◆ **Records for locating displayed items**
- - -

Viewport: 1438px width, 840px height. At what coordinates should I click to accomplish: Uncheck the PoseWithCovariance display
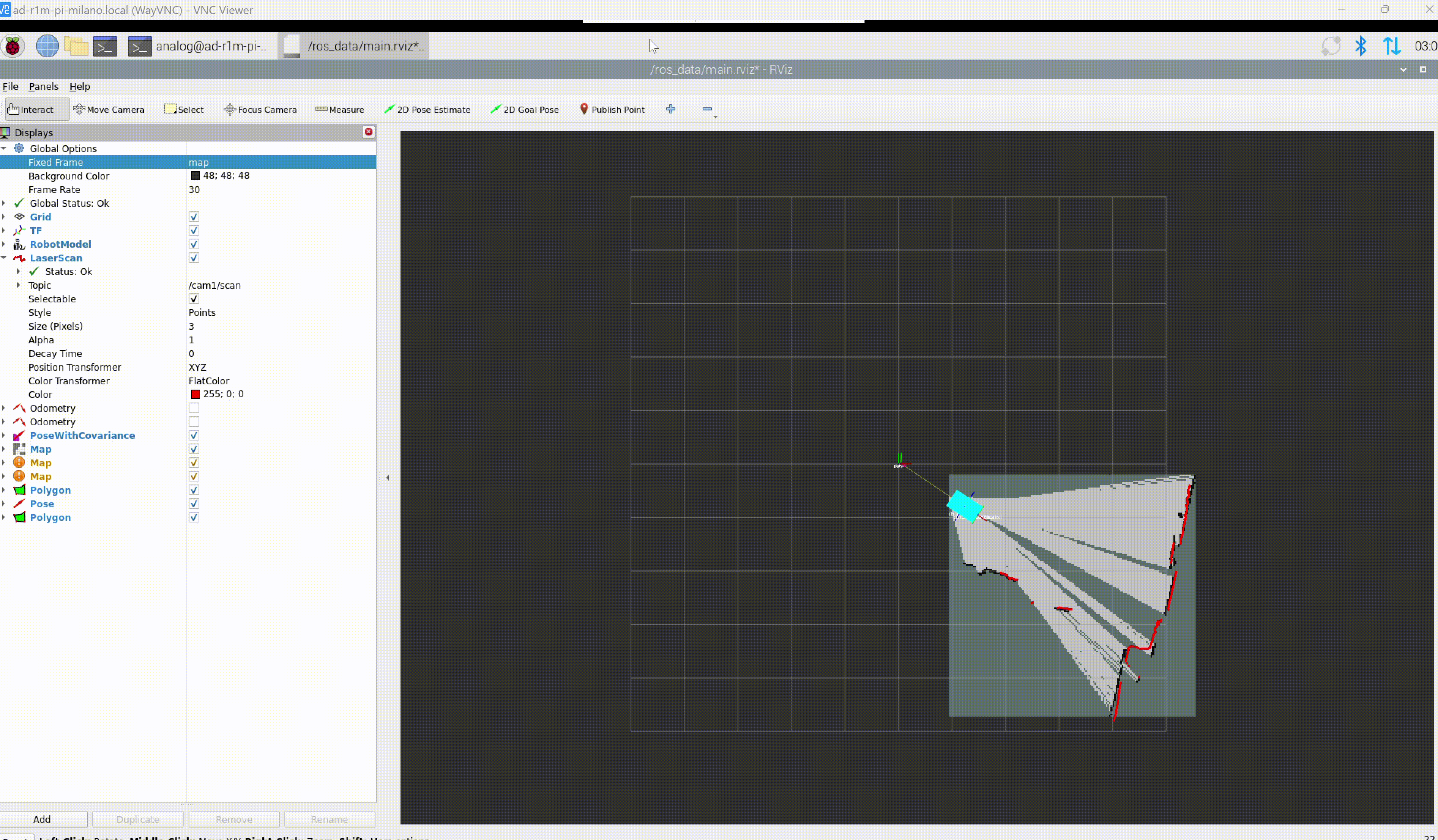pos(194,436)
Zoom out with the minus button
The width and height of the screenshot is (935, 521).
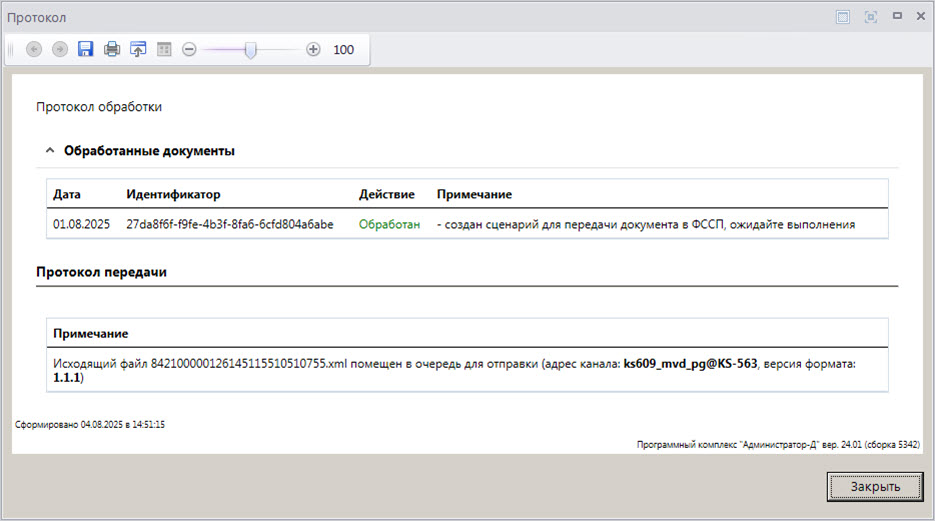[190, 49]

- - -

◆ **What to produce**
Could you rewrite everything from the line containing "Zoom out with the minus button" down to the end of the records as a Markdown table with the columns Row and Line, giving each line its row number and skipping blank lines? Leave the pictures out.

◆ **Answer to the task**
| Row | Line |
|---|---|
| 1 | Zoom out with the minus button |
| 2 | The width and height of the screenshot is (935, 521). |
| 3 | [190, 49] |